There are certain things that play out within The Tide of War that are inevitable (note that I did not say predictable). As with any war, death is always inevitable for some of the characters and this book is no different – some of the deaths will leave you heartbroken while others will not. It was inevitable that Kyle and Emily would find themselves on Epsilon, but the precipitating event itself was not predictable. It was inevitable that Kyle and Andrei would get involved, but the acceptance and encouragement of their wives made the way in which they wind up together not predictable. While the revelation of the secret was another inevitability, some of the fallout from it was so not predictable that I found myself completely stunned more than once. I must admit that I was surprised at how few sex scenes there were considering this is listed as an M/M romance and that when they did occur they weren’t really detailed. That’s not a complaint though because as much as I enjoy M/M sex scenes, the storyline was so intense and constantly moving that I think had Ms. Witt given them more “page-time” they would have detracted from the story because they would have pulled me from the flow of the book.
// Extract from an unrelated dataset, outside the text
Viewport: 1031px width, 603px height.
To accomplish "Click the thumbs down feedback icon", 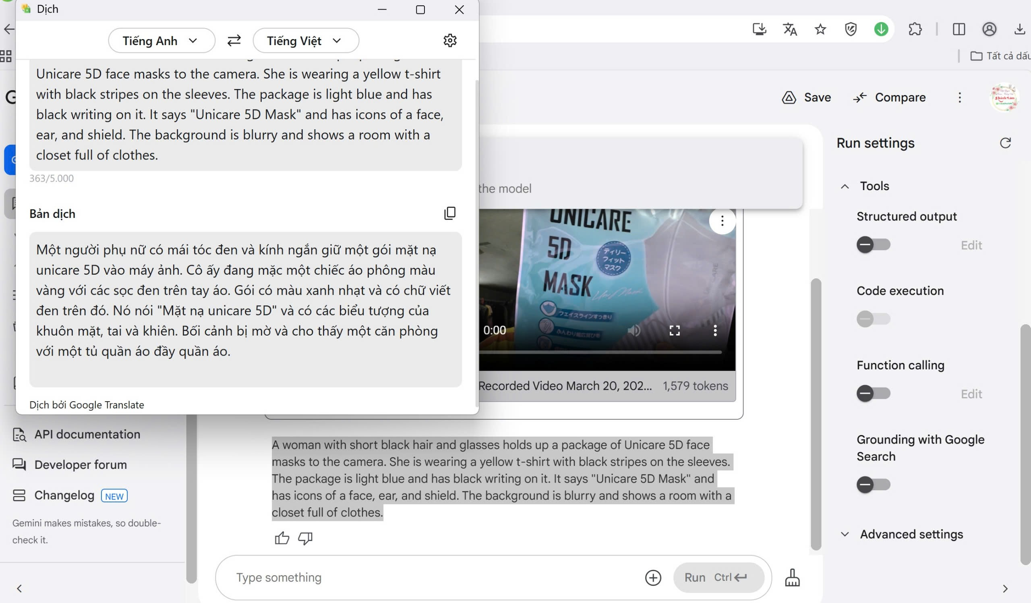I will point(305,538).
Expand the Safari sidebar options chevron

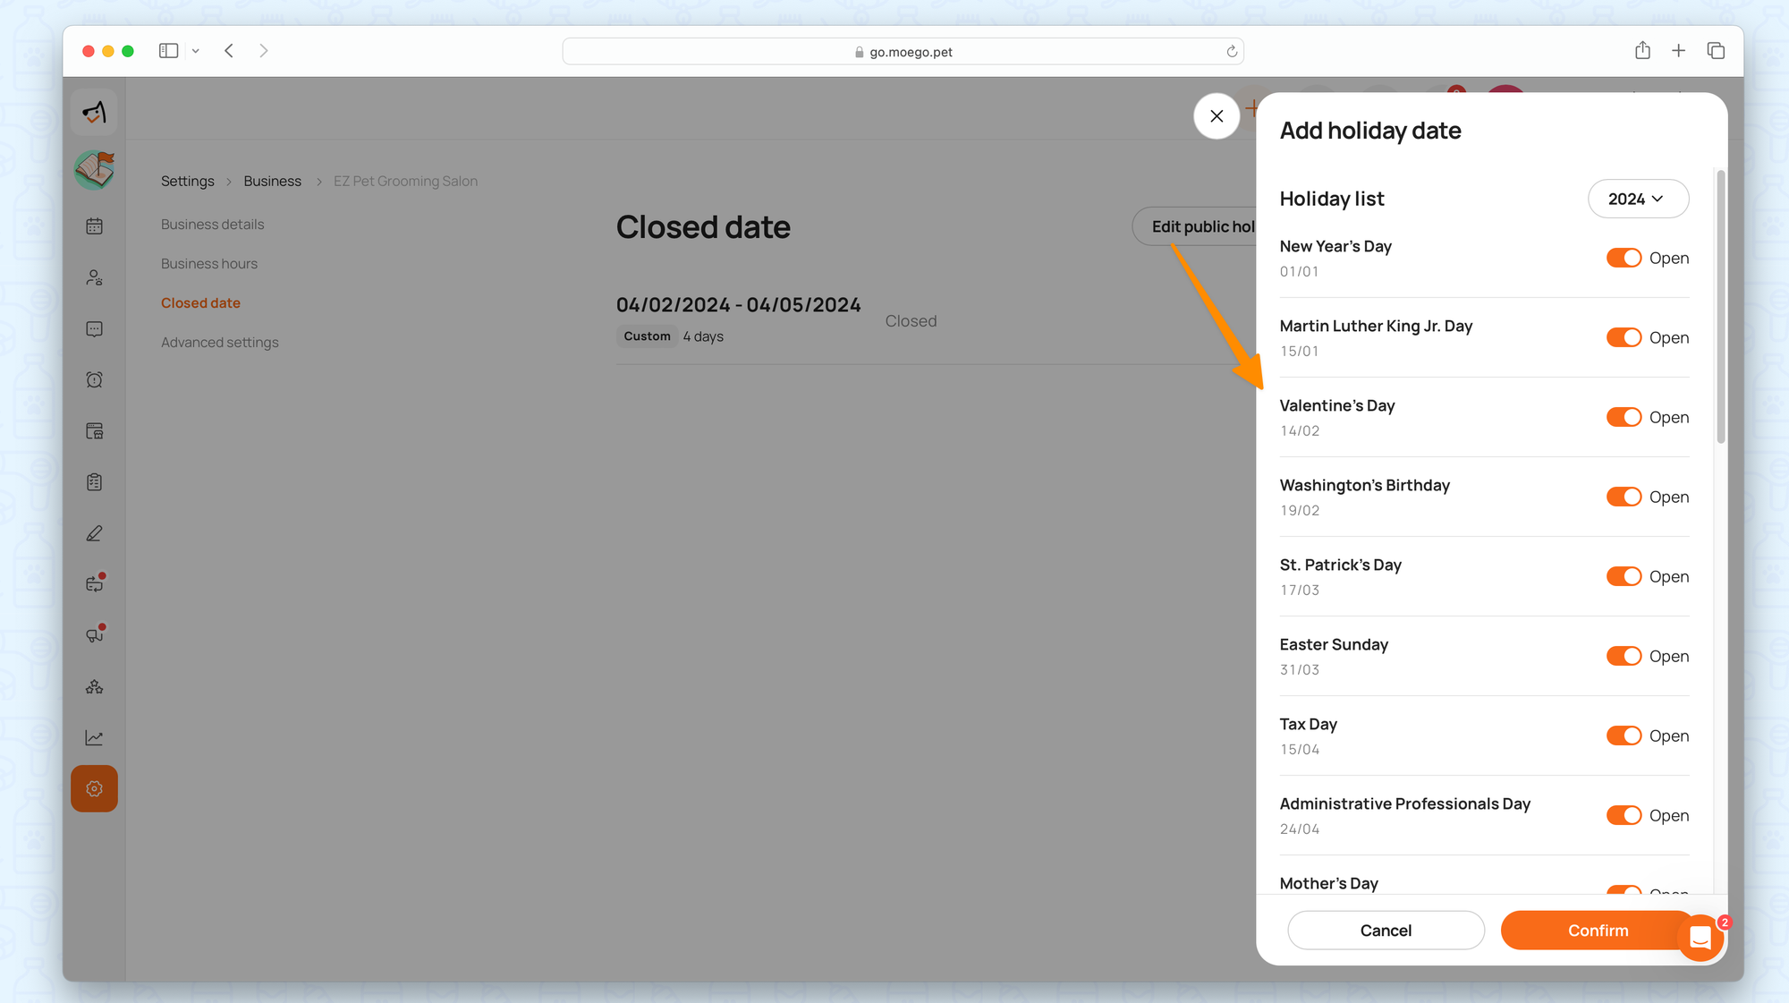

As it is, the author kept my attention focused on the developing relationship between Kyle and Andrei and how the ongoing war affected them and because of this I was so invested in their characters that I suffered their losses right alongside them, celebrated their victories with them, and was just as shell-shocked as they were when the secret was revealed. I really liked that although this is the first book in the Defending Epsilon series, The Tide of War ends in such a way that this chapter in Kyle and Andrei’s lives is complete. This was a truly enjoyable sci-fi romance and I look forward to reading the next book in the series to find out what’s in store for the crew of the Epsilon.